Equity and Justice in the Climate Change Fight
The new director of the Institute for Global Sustainability and professor of Earth and environment wants to help the world make an equitable transition to sustainable energy
In February, the Intergovernmental Panel on Climate Change (IPCC) released its bleakest forecast of the planet’s health yet. “The rise in weather and climate extremes,” it warned, “has led to some irreversible impacts as natural and human systems are pushed beyond their ability to adapt.” One of the experts charged with crafting the IPCC’s recommendations for averting climate disaster was Benjamin Sovacool. A social scientist and an internationally renowned climate change expert, Sovacool is also the new director of BU’s Institute for Global Sustainability (IGS), a hub for sustainable energy research and policy solutions.

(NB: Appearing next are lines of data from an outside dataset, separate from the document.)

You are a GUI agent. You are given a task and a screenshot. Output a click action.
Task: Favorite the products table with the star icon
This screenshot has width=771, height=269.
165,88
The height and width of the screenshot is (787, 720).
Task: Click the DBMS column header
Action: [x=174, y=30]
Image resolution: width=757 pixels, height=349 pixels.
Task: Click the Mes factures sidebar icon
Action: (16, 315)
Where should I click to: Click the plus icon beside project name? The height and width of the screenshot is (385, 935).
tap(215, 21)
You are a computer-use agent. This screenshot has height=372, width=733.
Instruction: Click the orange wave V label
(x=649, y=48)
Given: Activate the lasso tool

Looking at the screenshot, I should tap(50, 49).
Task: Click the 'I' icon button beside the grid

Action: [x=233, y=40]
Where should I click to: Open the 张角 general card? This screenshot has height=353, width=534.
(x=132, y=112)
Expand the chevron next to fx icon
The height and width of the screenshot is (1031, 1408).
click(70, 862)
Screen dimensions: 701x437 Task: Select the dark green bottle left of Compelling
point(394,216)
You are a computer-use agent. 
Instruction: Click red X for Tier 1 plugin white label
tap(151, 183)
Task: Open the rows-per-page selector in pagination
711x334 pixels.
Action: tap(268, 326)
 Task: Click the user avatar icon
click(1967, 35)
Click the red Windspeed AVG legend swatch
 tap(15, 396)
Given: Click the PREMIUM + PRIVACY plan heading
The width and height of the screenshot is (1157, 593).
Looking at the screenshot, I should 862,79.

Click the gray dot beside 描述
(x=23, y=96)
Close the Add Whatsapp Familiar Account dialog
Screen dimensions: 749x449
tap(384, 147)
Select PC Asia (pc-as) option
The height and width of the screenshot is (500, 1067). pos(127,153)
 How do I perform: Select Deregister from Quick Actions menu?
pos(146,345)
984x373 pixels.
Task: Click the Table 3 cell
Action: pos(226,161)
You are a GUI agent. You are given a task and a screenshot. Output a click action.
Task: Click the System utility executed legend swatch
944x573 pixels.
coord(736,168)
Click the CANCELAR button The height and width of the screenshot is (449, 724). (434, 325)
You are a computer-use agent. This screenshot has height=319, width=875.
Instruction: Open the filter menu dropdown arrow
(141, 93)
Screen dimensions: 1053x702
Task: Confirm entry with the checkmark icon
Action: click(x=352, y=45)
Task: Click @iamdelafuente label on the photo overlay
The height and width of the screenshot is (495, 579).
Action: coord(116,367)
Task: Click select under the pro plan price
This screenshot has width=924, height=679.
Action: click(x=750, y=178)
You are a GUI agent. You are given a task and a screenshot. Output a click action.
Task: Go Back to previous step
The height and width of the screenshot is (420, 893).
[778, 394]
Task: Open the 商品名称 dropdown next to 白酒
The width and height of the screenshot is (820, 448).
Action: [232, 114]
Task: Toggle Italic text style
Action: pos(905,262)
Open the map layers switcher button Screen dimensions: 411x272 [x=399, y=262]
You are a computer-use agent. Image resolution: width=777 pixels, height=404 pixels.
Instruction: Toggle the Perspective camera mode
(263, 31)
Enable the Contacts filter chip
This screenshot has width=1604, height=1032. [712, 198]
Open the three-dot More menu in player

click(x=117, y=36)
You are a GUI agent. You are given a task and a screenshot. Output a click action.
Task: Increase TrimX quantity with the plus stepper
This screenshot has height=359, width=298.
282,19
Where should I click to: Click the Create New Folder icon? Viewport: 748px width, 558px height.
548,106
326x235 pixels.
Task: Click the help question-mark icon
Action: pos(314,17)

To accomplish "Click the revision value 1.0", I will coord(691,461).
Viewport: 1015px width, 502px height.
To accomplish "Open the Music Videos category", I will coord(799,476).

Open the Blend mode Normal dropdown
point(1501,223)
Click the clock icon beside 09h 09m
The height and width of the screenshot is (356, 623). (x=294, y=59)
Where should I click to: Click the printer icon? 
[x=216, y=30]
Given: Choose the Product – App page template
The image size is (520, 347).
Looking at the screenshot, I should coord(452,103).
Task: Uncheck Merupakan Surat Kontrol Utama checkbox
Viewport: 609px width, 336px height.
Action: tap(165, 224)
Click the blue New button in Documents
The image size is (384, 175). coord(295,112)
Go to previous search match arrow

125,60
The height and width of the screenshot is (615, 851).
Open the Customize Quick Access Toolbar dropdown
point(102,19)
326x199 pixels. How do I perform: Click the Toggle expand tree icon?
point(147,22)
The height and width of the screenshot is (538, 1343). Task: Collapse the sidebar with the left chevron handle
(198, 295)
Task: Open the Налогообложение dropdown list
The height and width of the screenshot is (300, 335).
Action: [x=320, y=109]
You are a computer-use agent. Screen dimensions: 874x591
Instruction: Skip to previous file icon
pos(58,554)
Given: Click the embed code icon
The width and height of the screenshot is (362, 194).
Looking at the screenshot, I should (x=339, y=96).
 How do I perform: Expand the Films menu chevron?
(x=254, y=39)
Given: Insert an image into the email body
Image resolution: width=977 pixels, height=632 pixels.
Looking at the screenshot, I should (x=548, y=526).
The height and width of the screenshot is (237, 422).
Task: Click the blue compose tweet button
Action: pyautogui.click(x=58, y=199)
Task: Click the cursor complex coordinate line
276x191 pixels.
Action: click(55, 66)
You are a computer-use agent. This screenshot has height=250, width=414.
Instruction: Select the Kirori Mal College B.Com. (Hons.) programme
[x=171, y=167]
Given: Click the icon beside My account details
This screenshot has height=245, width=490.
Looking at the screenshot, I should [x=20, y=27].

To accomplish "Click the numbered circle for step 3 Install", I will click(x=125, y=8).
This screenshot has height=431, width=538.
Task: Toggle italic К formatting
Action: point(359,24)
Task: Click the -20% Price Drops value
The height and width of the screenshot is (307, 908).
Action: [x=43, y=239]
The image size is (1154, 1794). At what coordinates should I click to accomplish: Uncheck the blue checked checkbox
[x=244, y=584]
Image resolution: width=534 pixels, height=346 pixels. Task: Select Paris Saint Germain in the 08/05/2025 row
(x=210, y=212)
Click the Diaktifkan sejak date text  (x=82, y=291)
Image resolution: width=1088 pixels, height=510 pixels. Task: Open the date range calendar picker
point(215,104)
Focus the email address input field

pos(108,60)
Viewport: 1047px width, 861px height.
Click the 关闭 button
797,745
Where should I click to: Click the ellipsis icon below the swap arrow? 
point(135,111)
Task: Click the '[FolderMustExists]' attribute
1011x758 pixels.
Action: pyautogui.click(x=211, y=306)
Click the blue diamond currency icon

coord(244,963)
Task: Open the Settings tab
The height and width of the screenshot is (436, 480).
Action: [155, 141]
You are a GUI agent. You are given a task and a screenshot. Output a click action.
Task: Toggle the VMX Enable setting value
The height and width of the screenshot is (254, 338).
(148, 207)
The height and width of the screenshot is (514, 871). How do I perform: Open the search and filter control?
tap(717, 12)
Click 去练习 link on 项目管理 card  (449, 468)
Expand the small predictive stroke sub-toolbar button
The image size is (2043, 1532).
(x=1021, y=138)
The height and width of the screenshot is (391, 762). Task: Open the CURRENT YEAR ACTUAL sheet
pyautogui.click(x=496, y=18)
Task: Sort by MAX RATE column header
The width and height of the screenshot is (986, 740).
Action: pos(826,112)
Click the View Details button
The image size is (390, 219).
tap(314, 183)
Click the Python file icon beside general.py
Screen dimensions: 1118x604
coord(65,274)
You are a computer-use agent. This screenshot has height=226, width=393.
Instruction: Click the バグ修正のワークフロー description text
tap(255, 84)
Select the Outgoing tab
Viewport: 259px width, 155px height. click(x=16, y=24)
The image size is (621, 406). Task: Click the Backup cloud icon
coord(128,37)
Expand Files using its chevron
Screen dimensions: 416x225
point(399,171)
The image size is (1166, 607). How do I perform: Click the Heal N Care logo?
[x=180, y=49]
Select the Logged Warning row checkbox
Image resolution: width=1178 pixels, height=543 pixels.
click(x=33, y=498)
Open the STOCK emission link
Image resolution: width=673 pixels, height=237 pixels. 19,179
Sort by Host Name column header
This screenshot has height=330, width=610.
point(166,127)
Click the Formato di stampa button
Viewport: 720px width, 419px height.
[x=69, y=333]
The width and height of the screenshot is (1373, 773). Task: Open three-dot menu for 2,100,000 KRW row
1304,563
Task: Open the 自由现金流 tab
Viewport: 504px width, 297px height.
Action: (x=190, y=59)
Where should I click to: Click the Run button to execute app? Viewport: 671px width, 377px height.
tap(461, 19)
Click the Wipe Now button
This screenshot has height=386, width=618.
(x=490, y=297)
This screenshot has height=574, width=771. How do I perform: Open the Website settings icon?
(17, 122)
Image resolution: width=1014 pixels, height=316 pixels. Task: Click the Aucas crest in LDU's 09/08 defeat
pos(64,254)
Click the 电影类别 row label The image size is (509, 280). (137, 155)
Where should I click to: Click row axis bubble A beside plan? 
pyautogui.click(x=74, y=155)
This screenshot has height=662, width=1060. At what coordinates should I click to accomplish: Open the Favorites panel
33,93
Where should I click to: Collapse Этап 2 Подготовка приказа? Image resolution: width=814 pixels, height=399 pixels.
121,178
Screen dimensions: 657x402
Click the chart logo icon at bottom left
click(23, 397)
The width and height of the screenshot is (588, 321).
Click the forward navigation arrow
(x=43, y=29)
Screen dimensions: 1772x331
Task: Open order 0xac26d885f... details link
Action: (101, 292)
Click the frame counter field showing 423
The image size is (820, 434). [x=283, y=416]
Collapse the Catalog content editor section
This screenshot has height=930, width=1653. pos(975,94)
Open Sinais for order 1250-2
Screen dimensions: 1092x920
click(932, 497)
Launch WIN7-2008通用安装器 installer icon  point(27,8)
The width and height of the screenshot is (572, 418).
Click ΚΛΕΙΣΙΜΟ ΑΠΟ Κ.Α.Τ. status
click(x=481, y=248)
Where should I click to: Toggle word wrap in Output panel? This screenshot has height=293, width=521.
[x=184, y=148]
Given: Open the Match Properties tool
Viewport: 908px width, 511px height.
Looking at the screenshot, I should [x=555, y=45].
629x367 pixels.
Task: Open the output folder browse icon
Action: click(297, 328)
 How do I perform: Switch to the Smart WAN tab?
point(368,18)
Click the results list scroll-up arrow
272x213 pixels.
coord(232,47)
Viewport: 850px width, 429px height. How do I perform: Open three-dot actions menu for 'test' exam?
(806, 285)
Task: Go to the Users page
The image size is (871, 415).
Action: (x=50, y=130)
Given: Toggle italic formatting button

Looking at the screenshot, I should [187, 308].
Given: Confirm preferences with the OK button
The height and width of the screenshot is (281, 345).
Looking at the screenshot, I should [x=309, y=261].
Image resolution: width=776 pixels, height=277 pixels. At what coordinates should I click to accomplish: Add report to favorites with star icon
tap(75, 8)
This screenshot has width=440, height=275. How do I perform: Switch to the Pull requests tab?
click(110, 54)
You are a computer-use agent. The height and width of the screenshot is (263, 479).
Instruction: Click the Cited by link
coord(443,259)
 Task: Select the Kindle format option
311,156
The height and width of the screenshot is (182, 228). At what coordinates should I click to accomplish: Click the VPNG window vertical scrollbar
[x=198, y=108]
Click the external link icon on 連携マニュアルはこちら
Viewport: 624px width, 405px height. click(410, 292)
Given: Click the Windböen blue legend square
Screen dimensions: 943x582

Sovacool is helping the IGS continue its expansion into a University-wide center, welcoming expertise from every sector and school to broaden the focus of sustainability at BU. As well as looking at ways to replace existing fossil fuel infrastructure with low-carbon or zero-carbon alternatives—like wind, solar, and hydroelectricity—he says one of the biggest challenges is figuring out how to do that in every part of the world in a fair and just way.

“Fifteen years ago, it was rare to see the word ‘justice’ alongside things like ‘electricity’ or ‘electrons,’” says Sovacool, who was previously at the University of Sussex in the United Kingdom.
Climate and environmental justice efforts—like tackling the preponderance of highly polluting power plants in low-income neighborhoods and communities of color—are increasingly embraced by scientific and environmental communities, Sovacool says, but no one has figured out how to perfectly execute a plan to decarbonize a city or state without some sort of trade-offs or negative consequences.
“Energy policy and climate technology aren’t just economic systems, they are also systems that can ruin lives, systems that can build wealth, constrain the provision of education, or empower women,” Sovacool says. “There are all sorts of very complex interactions that research wasn’t focused on in the past.”
In a study of Estonia’s energy transition, for example, Sovacool found the transition to clean energy would cost some people their jobs or spark squabbles over land use. But “there are also major injustices with doing nothing,” he says. “If we don’t change, then there are more emissions, oil spills, soil contamination, emissions of particulate matter, and the release of other air pollutants that go over the rest of Eastern Europe. And how is a policymaker supposed to navigate that complexity and uncertainty? That’s the challenge.”
“This shows we’re moving beyond national policy,” he says. And that’s reflected in the transformation of the IGS into a hub for scientific research and collaboration across the entire University.
“What really hooked me for this job, apart from the people here, are the core strengths of BU that set us apart from other leading institutions,” Sovacool says. “Tackling big sustainability challenges, including planetary health and problems that are magnified by climate change, is part of the vision.”